**Data for this exercise:**

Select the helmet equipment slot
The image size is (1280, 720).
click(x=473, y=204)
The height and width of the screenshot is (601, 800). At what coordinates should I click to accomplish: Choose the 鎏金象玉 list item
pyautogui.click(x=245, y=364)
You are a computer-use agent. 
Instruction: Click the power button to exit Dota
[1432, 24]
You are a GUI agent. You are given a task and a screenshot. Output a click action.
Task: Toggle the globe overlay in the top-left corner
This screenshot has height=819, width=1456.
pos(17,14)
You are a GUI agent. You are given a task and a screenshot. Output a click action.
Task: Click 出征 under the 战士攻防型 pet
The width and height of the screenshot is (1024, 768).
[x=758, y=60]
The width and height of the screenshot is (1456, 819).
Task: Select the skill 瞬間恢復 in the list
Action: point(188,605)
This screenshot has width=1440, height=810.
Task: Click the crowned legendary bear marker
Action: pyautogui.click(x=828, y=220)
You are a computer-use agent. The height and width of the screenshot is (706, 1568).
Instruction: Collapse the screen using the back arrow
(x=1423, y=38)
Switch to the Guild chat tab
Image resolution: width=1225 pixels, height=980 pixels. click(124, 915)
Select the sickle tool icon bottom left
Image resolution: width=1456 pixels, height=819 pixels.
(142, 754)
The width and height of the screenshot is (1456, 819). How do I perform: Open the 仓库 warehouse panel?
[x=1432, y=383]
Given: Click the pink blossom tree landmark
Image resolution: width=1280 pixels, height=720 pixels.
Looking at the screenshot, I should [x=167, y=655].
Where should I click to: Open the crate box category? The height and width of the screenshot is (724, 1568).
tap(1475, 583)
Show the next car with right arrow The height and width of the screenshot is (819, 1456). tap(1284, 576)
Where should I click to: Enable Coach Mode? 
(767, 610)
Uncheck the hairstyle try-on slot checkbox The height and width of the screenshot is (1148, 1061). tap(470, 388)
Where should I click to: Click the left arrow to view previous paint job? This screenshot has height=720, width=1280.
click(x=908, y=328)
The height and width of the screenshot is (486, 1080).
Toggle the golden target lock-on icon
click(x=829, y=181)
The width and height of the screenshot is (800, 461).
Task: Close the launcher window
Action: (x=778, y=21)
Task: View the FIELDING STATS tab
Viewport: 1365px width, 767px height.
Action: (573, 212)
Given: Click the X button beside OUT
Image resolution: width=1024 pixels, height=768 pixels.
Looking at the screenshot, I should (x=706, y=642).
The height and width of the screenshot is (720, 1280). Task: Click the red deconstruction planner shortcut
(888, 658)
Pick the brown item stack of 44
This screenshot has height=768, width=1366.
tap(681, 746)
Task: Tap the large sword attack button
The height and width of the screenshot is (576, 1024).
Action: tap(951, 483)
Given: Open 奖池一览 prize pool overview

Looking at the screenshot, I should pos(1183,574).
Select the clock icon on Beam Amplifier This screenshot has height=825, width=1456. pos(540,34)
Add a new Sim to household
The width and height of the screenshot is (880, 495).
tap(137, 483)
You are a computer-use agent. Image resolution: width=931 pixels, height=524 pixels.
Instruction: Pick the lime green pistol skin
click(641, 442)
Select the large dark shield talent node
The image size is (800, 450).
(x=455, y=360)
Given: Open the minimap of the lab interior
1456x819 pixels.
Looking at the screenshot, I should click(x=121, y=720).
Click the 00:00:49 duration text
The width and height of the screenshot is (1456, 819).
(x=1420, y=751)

**Stated problem:** Reproduce all the records above line for line, leaving every character unchanged.

**Complete answer:**
Select the helmet equipment slot
The image size is (1280, 720).
click(x=473, y=204)
The height and width of the screenshot is (601, 800). At what coordinates should I click to accomplish: Choose the 鎏金象玉 list item
pyautogui.click(x=245, y=364)
You are a computer-use agent. 
Instruction: Click the power button to exit Dota
[1432, 24]
You are a GUI agent. You are given a task and a screenshot. Output a click action.
Task: Toggle the globe overlay in the top-left corner
This screenshot has height=819, width=1456.
pos(17,14)
You are a GUI agent. You are given a task and a screenshot. Output a click action.
Task: Click 出征 under the 战士攻防型 pet
The width and height of the screenshot is (1024, 768).
[x=758, y=60]
The width and height of the screenshot is (1456, 819).
Task: Select the skill 瞬間恢復 in the list
Action: point(188,605)
This screenshot has width=1440, height=810.
Task: Click the crowned legendary bear marker
Action: pyautogui.click(x=828, y=220)
You are a computer-use agent. The height and width of the screenshot is (706, 1568).
Instruction: Collapse the screen using the back arrow
(x=1423, y=38)
Switch to the Guild chat tab
Image resolution: width=1225 pixels, height=980 pixels. click(124, 915)
Select the sickle tool icon bottom left
Image resolution: width=1456 pixels, height=819 pixels.
(142, 754)
The width and height of the screenshot is (1456, 819). How do I perform: Open the 仓库 warehouse panel?
[x=1432, y=383]
Given: Click the pink blossom tree landmark
Image resolution: width=1280 pixels, height=720 pixels.
Looking at the screenshot, I should [x=167, y=655].
Where should I click to: Open the crate box category? The height and width of the screenshot is (724, 1568).
tap(1475, 583)
Show the next car with right arrow The height and width of the screenshot is (819, 1456). tap(1284, 576)
Where should I click to: Enable Coach Mode? 
(767, 610)
Uncheck the hairstyle try-on slot checkbox The height and width of the screenshot is (1148, 1061). tap(470, 388)
Where should I click to: Click the left arrow to view previous paint job? This screenshot has height=720, width=1280.
click(x=908, y=328)
The height and width of the screenshot is (486, 1080).
Toggle the golden target lock-on icon
click(x=829, y=181)
The width and height of the screenshot is (800, 461).
Task: Close the launcher window
Action: (x=778, y=21)
Task: View the FIELDING STATS tab
Viewport: 1365px width, 767px height.
Action: (573, 212)
Given: Click the X button beside OUT
Image resolution: width=1024 pixels, height=768 pixels.
Looking at the screenshot, I should (x=706, y=642).
The height and width of the screenshot is (720, 1280). Task: Click the red deconstruction planner shortcut
(888, 658)
Pick the brown item stack of 44
This screenshot has height=768, width=1366.
tap(681, 746)
Task: Tap the large sword attack button
The height and width of the screenshot is (576, 1024).
Action: tap(951, 483)
Given: Open 奖池一览 prize pool overview

Looking at the screenshot, I should pos(1183,574).
Select the clock icon on Beam Amplifier This screenshot has height=825, width=1456. pos(540,34)
Add a new Sim to household
The width and height of the screenshot is (880, 495).
tap(137, 483)
You are a computer-use agent. Image resolution: width=931 pixels, height=524 pixels.
Instruction: Pick the lime green pistol skin
click(641, 442)
Select the large dark shield talent node
The image size is (800, 450).
(x=455, y=360)
Given: Open the minimap of the lab interior
1456x819 pixels.
Looking at the screenshot, I should click(x=121, y=720).
Click the 00:00:49 duration text
The width and height of the screenshot is (1456, 819).
(x=1420, y=751)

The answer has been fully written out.